* **PROBLEM DESCRIPTION**:
Write the records out again exactly, leaving no images in.

● ● ● ●

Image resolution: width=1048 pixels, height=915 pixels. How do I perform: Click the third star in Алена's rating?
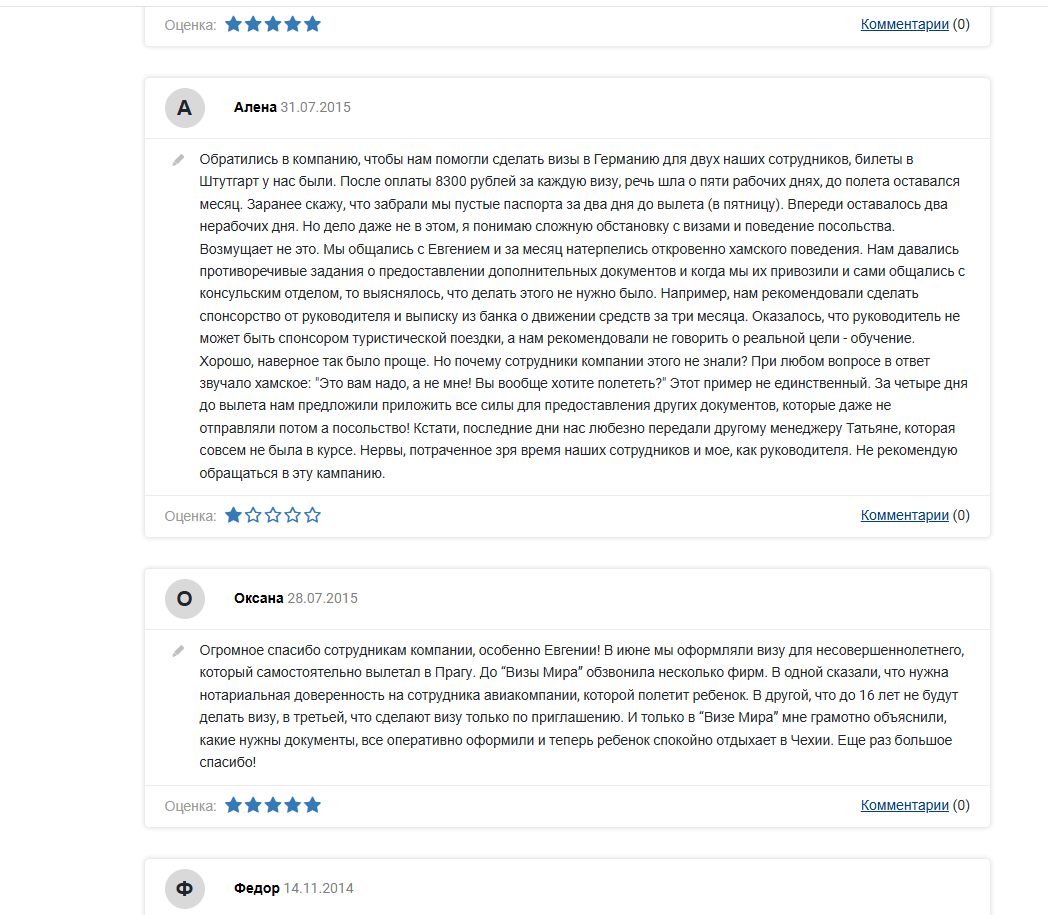[273, 516]
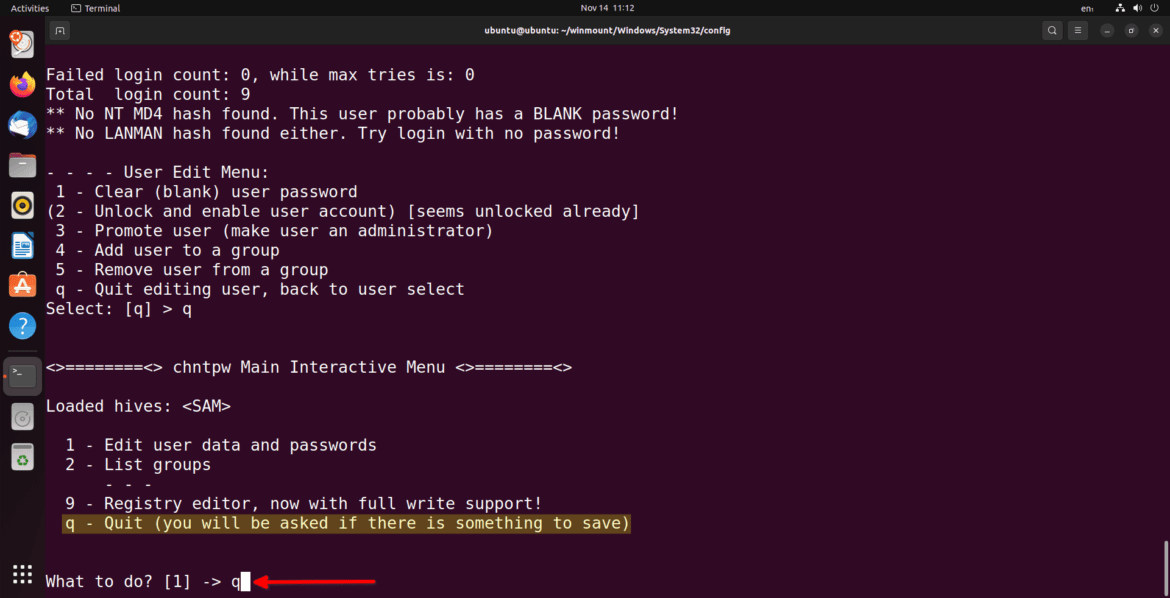
Task: Open Firefox browser from the dock
Action: [x=22, y=84]
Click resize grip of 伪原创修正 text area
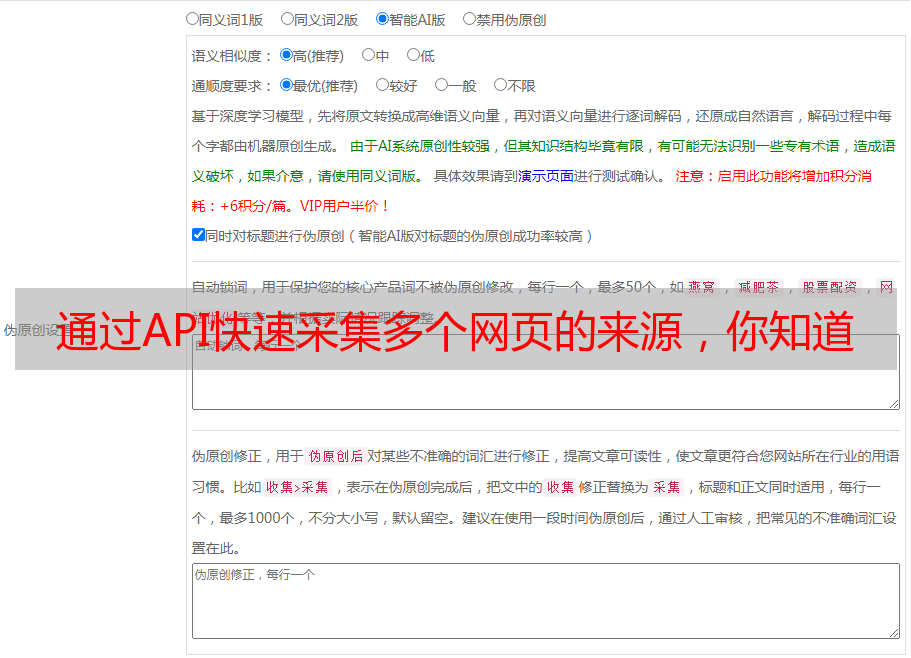This screenshot has height=658, width=911. coord(894,633)
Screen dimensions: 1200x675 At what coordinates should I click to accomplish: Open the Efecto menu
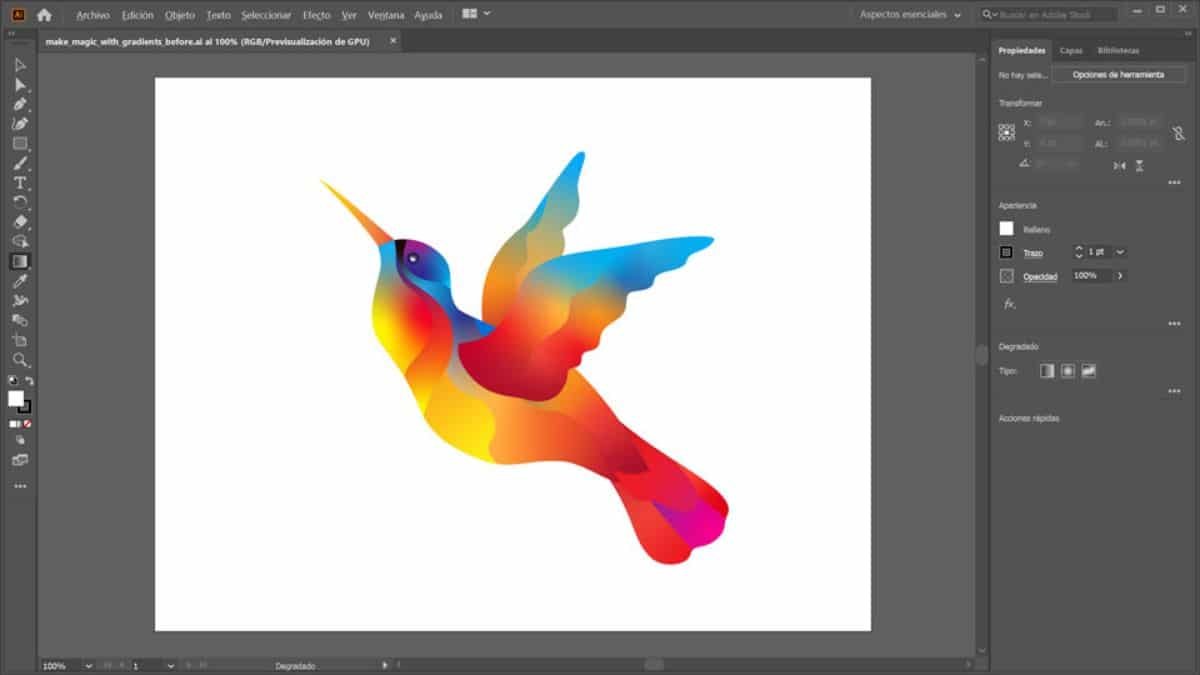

● ● ● ●

* **EXERCISE ANSWER**:
Image resolution: width=1048 pixels, height=915 pixels. How do I perform: Click the third star in Алена's rating?
[273, 516]
Task: Open Firefox browser from the dock
Action: [x=22, y=84]
Click resize grip of 伪原创修正 text area
This screenshot has height=658, width=911. coord(894,633)
Screen dimensions: 1200x675 At what coordinates should I click to accomplish: Open the Efecto menu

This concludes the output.